Le marché était évalué à 9,07 milliards USD en 2026 et est en passe d'atteindre 17,97 milliards USD d'ici 2031, reflétant un TCAC de 14,66 %.
Quelle technologie domine la croissance dans les câbles sous-marins ?
Les systèmes CCHT dominent, captant 70,8 % du chiffre d'affaires 2025 et progressant à un TCAC de 15,1 % grâce à leur efficacité sur les longues distances.
Pourquoi les câbles XLPE 525 kV sont-ils importants ?
Ils réduisent les pertes de transmission de 35 %, transportent 2 GW par bipôle et diminuent le nombre de corridors sous-marins, réduisant ainsi les dépenses d'investissement des projets.
Comment la volatilité du prix du cuivre affecte-t-elle les projets ?
Les fluctuations du prix du cuivre ont ajouté jusqu'à 12 % sur certains contrats de 2025, accélérant le passage aux conducteurs en aluminium comme alternative.
Quelle région connaît la croissance la plus rapide pour les nouveaux câbles sous-marins ?
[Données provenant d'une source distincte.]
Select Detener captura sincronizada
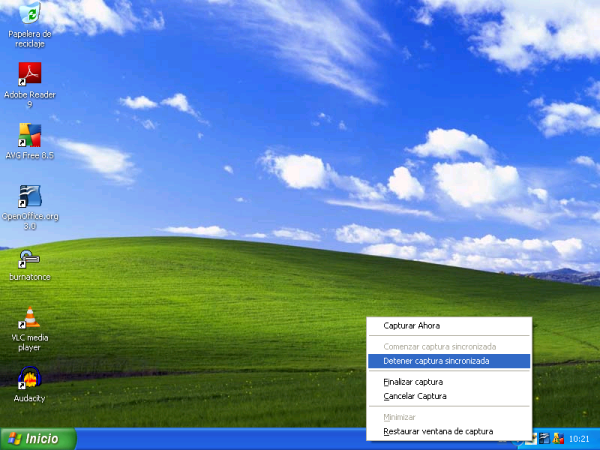 [x=436, y=360]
L'Amérique du Nord devrait afficher un TCAC de 17,3 % jusqu'en 2031, portée par les adjudications agressives de concessions éoliennes en mer aux États-Unis.
Quelles entreprises contrôlent la majeure partie de la capacité ?
Prysmian, Nexans et NKT détiennent ensemble environ 60 % de la capacité de fabrication, illustrant une concentration modérée en tête du secteur.